(UFU - 2012) Acreditamos que a escravidão é um pecado - onde quer que seja, sempre um pecado - pecado em si, pecado na natureza que a cria. Pecado porque ela converte pessoas em coisas, faz dos homens propriedade, mercantilizando a imagem de Deus. Em outras palavras, porque a escravidão detém e usa os homens como meros meios para concretizar seus fins, aniquilando a distinção sagrada e eterna entre a pessoa e a coisa - uma distinção proclamada como axioma de toda consciência humana - uma distinção criada por Deus...
Declaration of Sentiment, in The Liberator, voI 5, n. 20. Boston, USA. maio 16, 1835. (adaptado)
O texto acima, veiculado no jornal The Liberator, traz um argumento antiescravista da primeira metade do século XIX que representa
a presença da religião na política estadunidense, que se pretende virtuosa.
o crescimento do movimento antiescravista que se propagava no sul do país.
a defesa do abolicionismo no período posterior à Guerra de Secessão.
o consenso nacional a respeito do atraso econômico imposto pela escravidão.

### [LISTA DE TAREFAS]
1. Reescreva o trecho do texto sobre a escravidão que se inicia com as palavras contendo "Declaration of Sentiment, in" e se encerra com "sul do país.", substituindo "antiescravista" por "abolicionista".
2. Dê continuidade ao texto sobre a escravidão a partir do ponto em que ele termina.

### [ITENS APRESENTADOS]
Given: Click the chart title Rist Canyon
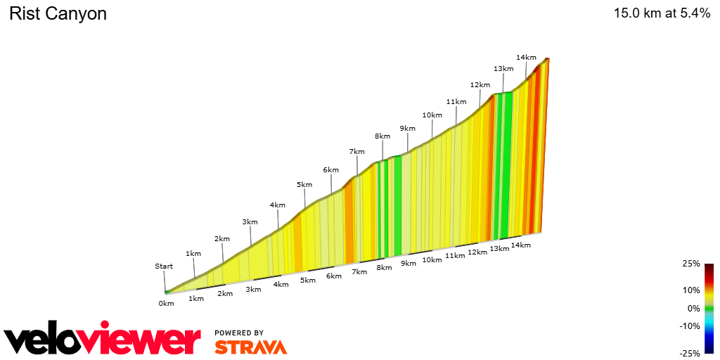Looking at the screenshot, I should (x=58, y=13).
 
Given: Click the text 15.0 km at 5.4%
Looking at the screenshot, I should (x=662, y=13).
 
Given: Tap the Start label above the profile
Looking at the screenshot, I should (x=164, y=266).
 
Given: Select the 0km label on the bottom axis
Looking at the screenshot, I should (x=166, y=304).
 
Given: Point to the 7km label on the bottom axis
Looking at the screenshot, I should (x=359, y=272).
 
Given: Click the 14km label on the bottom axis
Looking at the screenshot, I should (x=520, y=245).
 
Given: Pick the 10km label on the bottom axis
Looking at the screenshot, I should (x=432, y=260).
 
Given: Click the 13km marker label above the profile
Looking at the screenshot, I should (x=503, y=68).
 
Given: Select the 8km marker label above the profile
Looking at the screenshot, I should (x=382, y=136).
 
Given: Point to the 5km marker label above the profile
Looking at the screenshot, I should (x=304, y=184).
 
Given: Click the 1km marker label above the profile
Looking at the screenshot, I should (x=193, y=253).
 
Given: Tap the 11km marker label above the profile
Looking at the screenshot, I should (x=456, y=101).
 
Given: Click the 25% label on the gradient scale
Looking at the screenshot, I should (x=691, y=264).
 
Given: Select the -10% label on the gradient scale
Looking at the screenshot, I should (x=690, y=326).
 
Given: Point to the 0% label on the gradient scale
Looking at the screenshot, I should (x=693, y=308).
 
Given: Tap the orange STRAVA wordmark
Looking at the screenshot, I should (x=250, y=347).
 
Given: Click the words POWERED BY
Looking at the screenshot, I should (x=239, y=333).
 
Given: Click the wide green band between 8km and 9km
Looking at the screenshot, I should (x=398, y=204).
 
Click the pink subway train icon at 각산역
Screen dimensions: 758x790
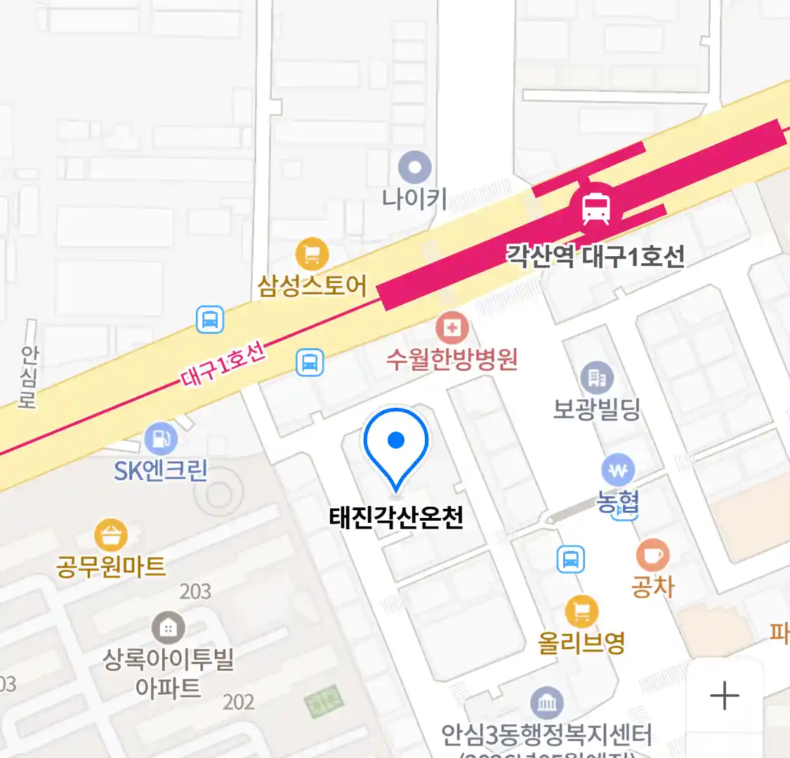tap(595, 208)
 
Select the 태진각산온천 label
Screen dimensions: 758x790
tap(396, 518)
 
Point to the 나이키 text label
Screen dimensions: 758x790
tap(414, 199)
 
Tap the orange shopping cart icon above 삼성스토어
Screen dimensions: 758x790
tap(312, 254)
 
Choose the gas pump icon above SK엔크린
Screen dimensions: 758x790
tap(161, 439)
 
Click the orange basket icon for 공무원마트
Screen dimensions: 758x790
tap(111, 536)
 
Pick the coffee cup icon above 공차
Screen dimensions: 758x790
tap(652, 555)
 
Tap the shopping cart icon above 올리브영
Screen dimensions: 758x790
tap(581, 612)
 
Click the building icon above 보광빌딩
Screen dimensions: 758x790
tap(597, 378)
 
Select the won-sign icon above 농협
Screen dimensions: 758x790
tap(618, 470)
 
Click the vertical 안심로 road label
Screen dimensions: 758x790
tap(29, 376)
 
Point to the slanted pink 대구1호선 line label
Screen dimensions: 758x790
tap(223, 364)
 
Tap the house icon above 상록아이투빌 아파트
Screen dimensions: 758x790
tap(169, 628)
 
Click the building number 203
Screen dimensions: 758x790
tap(195, 592)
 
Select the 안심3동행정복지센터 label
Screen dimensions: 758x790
tap(546, 734)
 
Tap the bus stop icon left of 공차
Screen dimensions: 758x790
tap(571, 559)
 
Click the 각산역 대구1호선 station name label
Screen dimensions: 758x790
tap(595, 256)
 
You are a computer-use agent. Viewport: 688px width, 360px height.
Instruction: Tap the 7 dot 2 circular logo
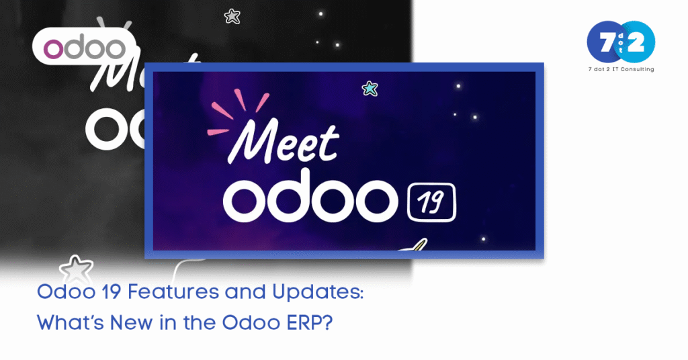click(x=621, y=42)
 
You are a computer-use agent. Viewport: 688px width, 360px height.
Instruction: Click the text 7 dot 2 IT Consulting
click(x=621, y=69)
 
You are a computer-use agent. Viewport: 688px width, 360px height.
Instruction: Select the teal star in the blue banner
click(x=370, y=89)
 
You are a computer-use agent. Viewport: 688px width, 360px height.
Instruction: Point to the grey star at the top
click(x=232, y=17)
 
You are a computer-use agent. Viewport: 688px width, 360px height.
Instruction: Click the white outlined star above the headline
click(x=77, y=270)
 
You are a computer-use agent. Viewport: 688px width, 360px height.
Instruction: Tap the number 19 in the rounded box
click(x=431, y=203)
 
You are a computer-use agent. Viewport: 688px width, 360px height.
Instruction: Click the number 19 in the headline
click(x=111, y=292)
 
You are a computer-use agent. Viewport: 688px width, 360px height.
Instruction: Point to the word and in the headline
click(x=246, y=292)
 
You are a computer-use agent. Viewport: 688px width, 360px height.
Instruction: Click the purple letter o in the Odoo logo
click(x=52, y=49)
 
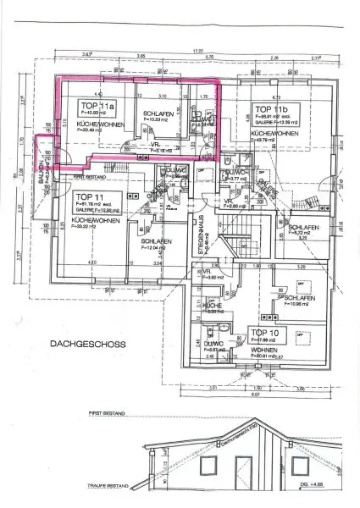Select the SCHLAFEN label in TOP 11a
pos(158,114)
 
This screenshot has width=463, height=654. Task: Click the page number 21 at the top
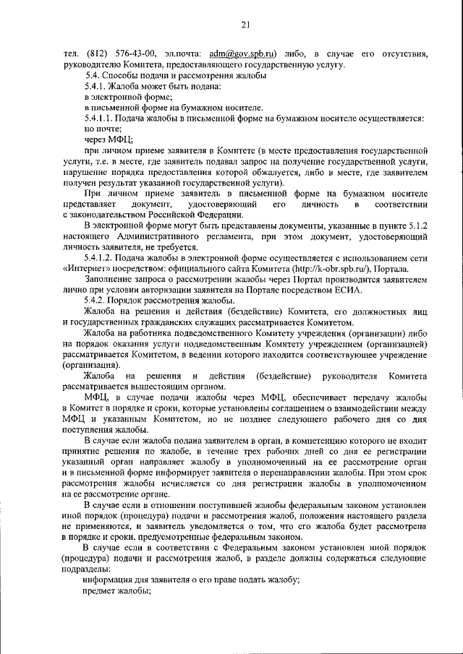245,26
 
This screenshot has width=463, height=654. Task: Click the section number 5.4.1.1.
102,118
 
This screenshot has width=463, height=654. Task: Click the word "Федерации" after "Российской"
214,215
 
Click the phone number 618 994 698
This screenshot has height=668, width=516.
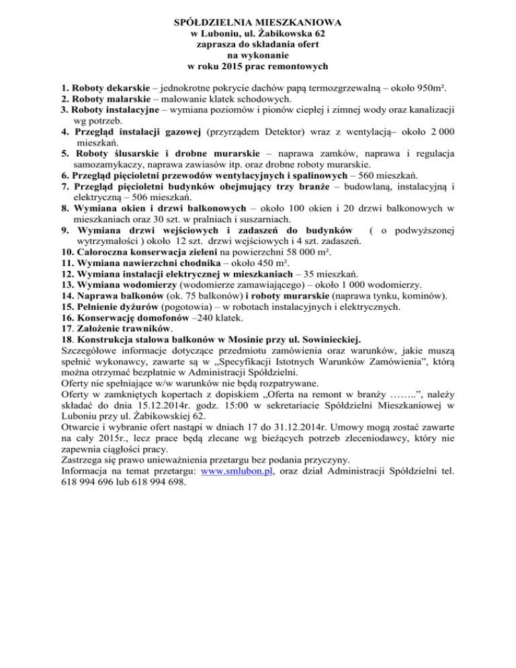(147, 481)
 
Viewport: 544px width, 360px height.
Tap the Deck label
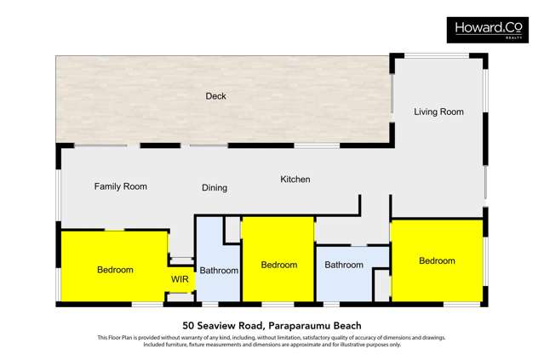click(215, 96)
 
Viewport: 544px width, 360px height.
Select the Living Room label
click(438, 111)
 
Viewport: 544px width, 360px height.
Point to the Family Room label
click(120, 186)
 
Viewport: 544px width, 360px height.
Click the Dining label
click(215, 188)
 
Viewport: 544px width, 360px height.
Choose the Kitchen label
click(295, 180)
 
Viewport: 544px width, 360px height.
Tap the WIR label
click(180, 279)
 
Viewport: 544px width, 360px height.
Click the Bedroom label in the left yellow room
click(115, 270)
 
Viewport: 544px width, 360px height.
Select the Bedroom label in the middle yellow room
click(278, 265)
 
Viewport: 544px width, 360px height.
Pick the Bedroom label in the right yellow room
click(437, 260)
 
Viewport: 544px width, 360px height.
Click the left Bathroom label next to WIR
click(219, 271)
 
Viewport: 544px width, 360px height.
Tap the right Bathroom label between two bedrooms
click(344, 265)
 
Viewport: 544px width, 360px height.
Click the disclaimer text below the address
click(272, 340)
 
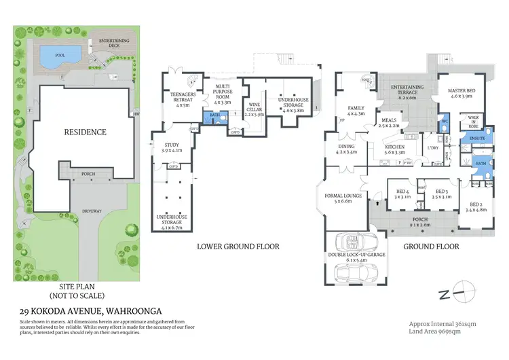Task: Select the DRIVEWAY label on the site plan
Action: pos(91,211)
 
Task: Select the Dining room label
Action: pos(346,149)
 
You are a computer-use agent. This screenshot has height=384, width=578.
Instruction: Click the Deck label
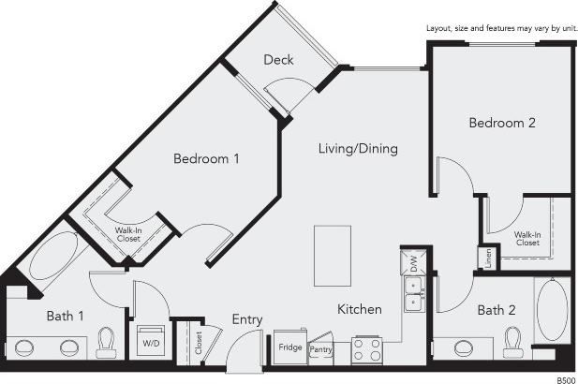278,60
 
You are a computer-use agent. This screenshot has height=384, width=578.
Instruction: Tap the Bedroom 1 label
206,159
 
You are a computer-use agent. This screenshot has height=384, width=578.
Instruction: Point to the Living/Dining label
358,148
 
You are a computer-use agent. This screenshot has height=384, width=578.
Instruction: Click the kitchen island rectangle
332,256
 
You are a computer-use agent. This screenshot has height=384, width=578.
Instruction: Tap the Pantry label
321,348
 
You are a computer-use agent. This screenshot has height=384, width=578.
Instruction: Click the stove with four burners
366,349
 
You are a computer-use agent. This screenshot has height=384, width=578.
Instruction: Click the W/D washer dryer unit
150,341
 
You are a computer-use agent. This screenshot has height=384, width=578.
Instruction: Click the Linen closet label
487,257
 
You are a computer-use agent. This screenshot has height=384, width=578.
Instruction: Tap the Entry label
247,319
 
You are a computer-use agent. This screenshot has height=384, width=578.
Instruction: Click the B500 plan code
566,379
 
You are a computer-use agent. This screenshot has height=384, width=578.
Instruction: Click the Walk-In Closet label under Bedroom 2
526,238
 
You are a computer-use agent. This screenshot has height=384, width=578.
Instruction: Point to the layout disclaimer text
501,30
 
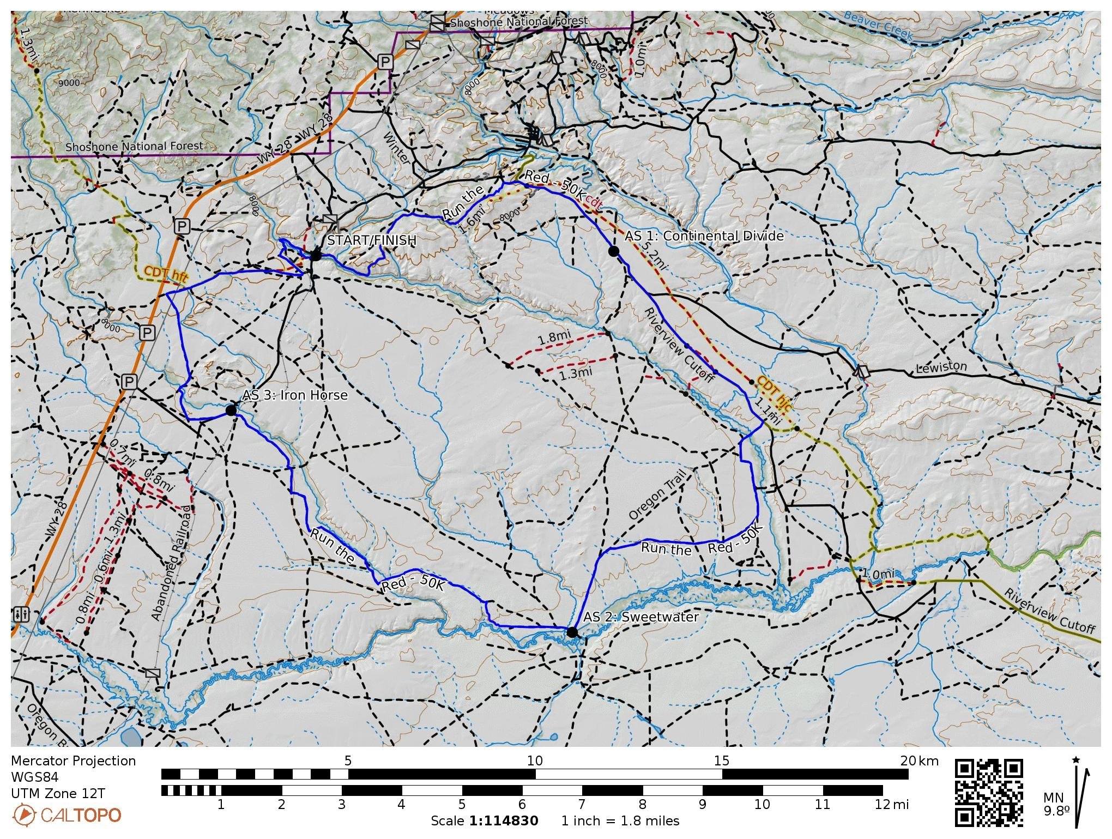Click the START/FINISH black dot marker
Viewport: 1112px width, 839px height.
(x=316, y=255)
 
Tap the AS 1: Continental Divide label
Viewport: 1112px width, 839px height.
(x=704, y=236)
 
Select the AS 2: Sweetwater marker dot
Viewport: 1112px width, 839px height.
(x=571, y=632)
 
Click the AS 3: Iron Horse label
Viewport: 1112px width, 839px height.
(x=295, y=395)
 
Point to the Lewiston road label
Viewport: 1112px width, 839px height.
(x=941, y=367)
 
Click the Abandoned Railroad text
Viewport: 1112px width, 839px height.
(x=172, y=563)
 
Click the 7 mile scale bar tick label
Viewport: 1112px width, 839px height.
(x=582, y=804)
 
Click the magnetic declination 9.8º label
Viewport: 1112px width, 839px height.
(x=1056, y=811)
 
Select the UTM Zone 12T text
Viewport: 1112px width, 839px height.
(x=58, y=793)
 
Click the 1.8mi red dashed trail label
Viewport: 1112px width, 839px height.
(x=554, y=337)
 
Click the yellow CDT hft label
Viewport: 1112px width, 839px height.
(x=166, y=274)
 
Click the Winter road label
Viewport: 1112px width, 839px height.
(x=397, y=148)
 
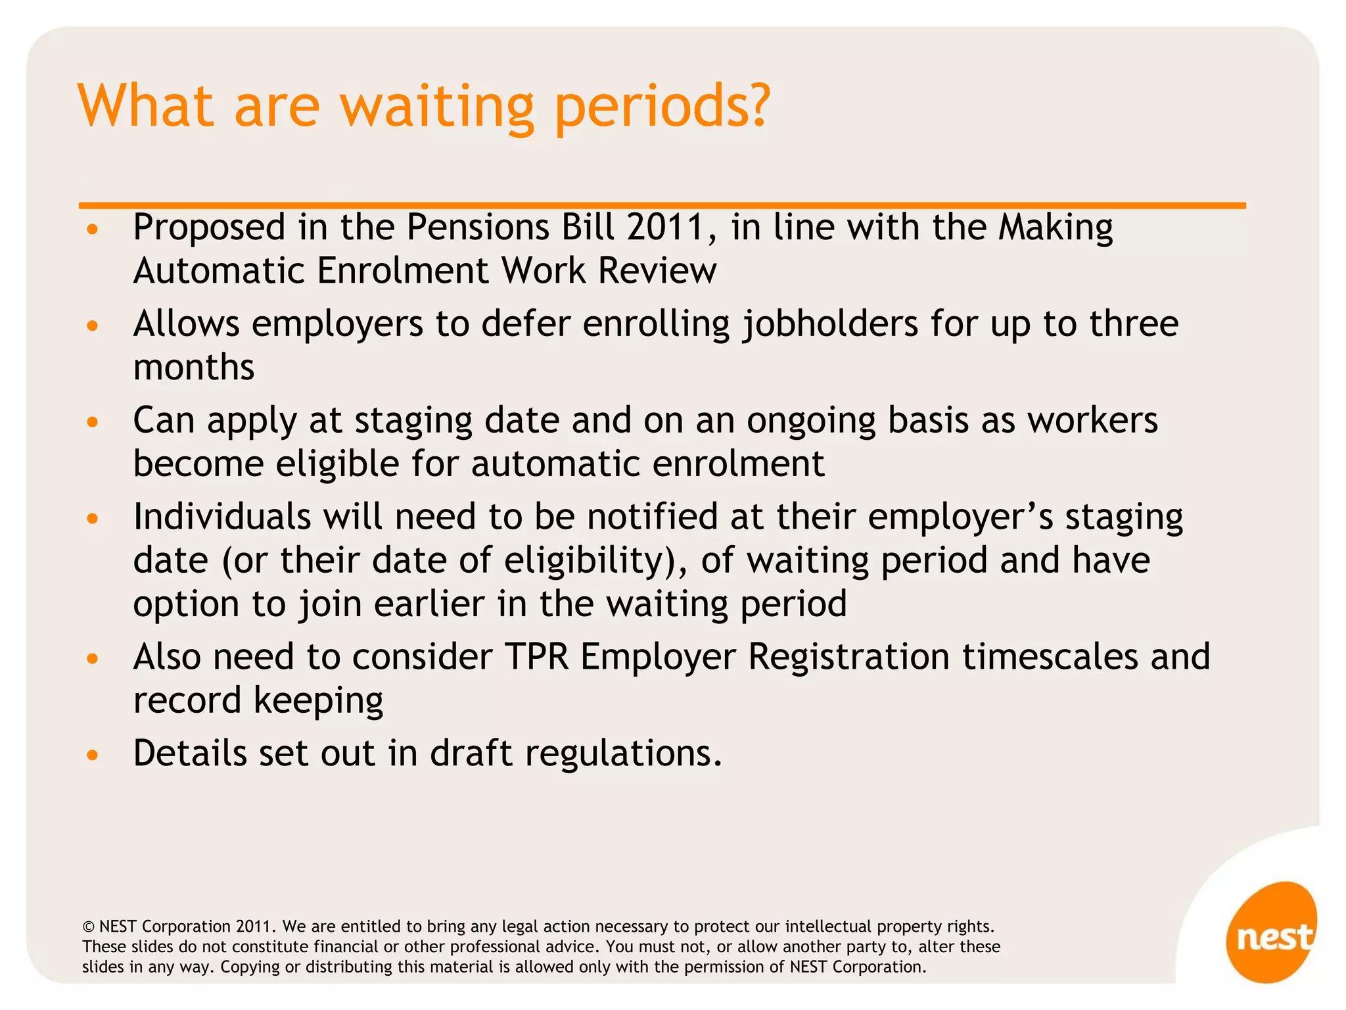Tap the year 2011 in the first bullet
[x=665, y=228]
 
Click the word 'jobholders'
[x=830, y=325]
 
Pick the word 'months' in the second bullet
[x=194, y=368]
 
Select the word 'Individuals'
[x=222, y=517]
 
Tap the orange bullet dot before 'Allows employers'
[x=93, y=325]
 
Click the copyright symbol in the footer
[x=88, y=927]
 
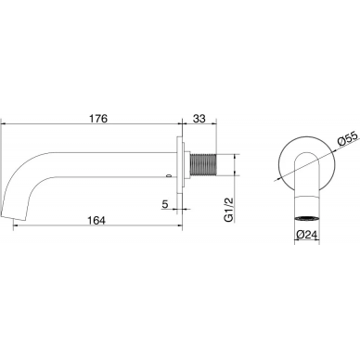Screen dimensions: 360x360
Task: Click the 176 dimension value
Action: (x=98, y=119)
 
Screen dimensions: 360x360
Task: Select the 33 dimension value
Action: (x=199, y=119)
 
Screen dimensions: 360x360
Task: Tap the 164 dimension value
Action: (x=96, y=221)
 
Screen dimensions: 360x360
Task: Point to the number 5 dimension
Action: (x=164, y=204)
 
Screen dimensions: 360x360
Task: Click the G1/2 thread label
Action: (x=229, y=210)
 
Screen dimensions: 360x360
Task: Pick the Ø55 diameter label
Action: (x=348, y=138)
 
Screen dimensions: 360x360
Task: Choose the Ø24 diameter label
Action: (x=307, y=235)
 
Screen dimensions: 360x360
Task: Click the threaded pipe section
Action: (x=202, y=164)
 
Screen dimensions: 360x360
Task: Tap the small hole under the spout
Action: (x=169, y=176)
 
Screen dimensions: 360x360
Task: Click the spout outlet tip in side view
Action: (x=13, y=216)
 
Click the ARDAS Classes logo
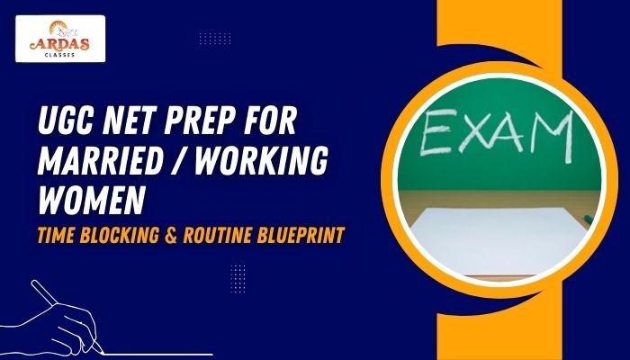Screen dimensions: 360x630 pyautogui.click(x=60, y=38)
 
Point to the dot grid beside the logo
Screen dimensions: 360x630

### [RESPOSTAS DO EXERCÍCIO]
1.
Declaration of Sentiment, in The Liberator, voI 5, n. 20. Boston, USA. maio 16, 1835. (adaptado)
O texto acima, veiculado no jornal The Liberator, traz um argumento abolicionista da primeira metade do século XIX que representa
a presença da religião na política estadunidense, que se pretende virtuosa.
o crescimento do movimento abolicionista que se propagava no sul do país.

2.
Gabarito:
a presença da religião na política estadunidense, que se pretende virtuosa.
a) a presença da religião na política estadunidense, que se pretende virtuosa.
Correta. Observe que o texto faz várias referências a Deus junto com o argumento antiescravista.
b) o crescimento do movimento antiescravista que se propagava no sul do país.
Incorreto. O sul desejava a manutenção da escravidão.
c) a defesa do abolicionismo no período posterior à Guerra de Secessão.
Incorreto. A abolição da escravidão ocorreu em 1865, junto com o fim da Guerra de Secessão.
d) o consenso nacional a respeito do atraso econômico imposto pela escravidão.
Incorreto. Não havia esse consenso, uma vez que o sul desejava a manutenção da escravidão.